The Chatterbox Gene

“Kerry is a delight to have in class, but she is a bit of a chatterbox”

“Kerry enjoys socializing with the other children a bit too much”

“Kerry gets all of her work done and then distracts the other children”

-Actual excerpts from report cards and teachers notes my parents have received.

Good news for all of us who are blessed with the “Gift of Gab”, or more accurately, whose big mouths tend to get us into trouble regularly. It may not be our fault*! Researchers at the University of Bristol have linked a single nucleotide polymorphism near the ROBO2 gene to early expressive language acquisition in infants. It has been assumed until recently by many that language development was almost entirely attributable to the involvement of parents and caregivers.

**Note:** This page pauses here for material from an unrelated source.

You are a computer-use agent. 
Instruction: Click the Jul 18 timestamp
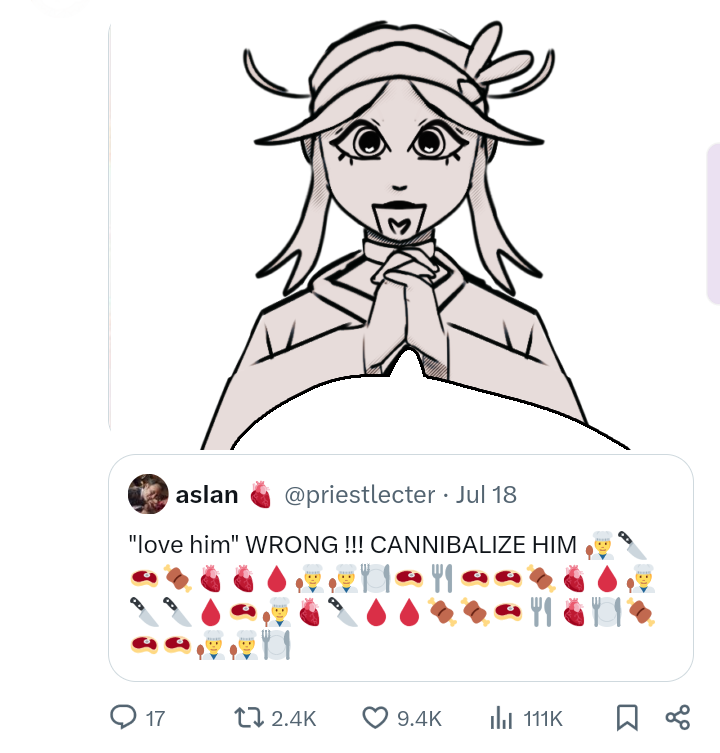pos(487,494)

However, this set of studies show that although sociological factors and learned behaviors do impact the development and use of language, some children advance from the “one-word” and “two-word” phases of language acquisition to the “expressive” phase more easily and earlier than others. By using twin studies, it was determined that this early “chatterbox-ism” was not due to differential educational opportunities. This early acquisition has now been linked to a novel gene locus near the ROBO2 gene on chromosome 3. Babies who possess this sequence develop verbiage and expression through speech at a much higher rate than their non-gene counterparts. The ROBO2 gene is known to play a role in speech and learning and the deletion or alteration of this gene is linked to issues with reading, language acquisition and storage of speech sounds. So it is no surprise that this nearby gene sequence (rs7642482) may very well be responsible for those chatterbox babies (and the loudmouths that they become)!

*The excessive swearing however, is not likely to be genetically linked.